For our example, we have the expression \(2b(b-1)\). To multiply this polynomial, we distribute \(2b\) across the terms within the parentheses:

• First, we multiply \(2b\) by \(b\), yielding \(2b^2\).
• Next, we multiply \(2b\) by \( -1\), which gives us \( -2b\).

The result is simply the sum of these individual products, giving us \(2b^2 - 2b\).

Combining like terms is a fundamental part of simplifying algebraic expressions. Like terms are terms in an expression that have the same variables raised to the same exponents. They can be combined by adding or subtracting their coefficients.

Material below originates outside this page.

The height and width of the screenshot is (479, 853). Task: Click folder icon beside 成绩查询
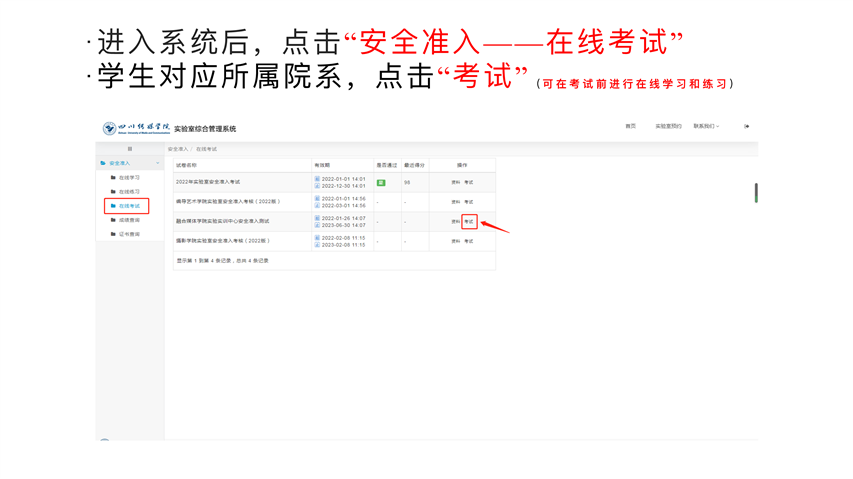(x=113, y=220)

In the expression we obtained from multiplying the polynomials, \(2b^2 - 2b\), there are two terms but they are not like terms because they do not have the same powers of\b). \(2b^2\) is a term with \(b\) squared, and \( -2b\) has \(b\) to the first power. Since there are no like terms, this expression is already in its simplest form and no further combination is required.

Simplification of an algebraic expression involves reducing it to its most basic form without changing its value. This often includes expanding expressions using the distributive property, combining like terms, and factoring, where applicable.

The goal is to make the expression as straightforward as possible, both for ease of understanding and solving equations. For the expression \(2b(b-1)\), after expanding and combining like terms, we are left with \(2b^2 - 2b\). There are no further simplifications or factoring possibilities, and thus we conclude that this is the simplest form of the given algebraic expression.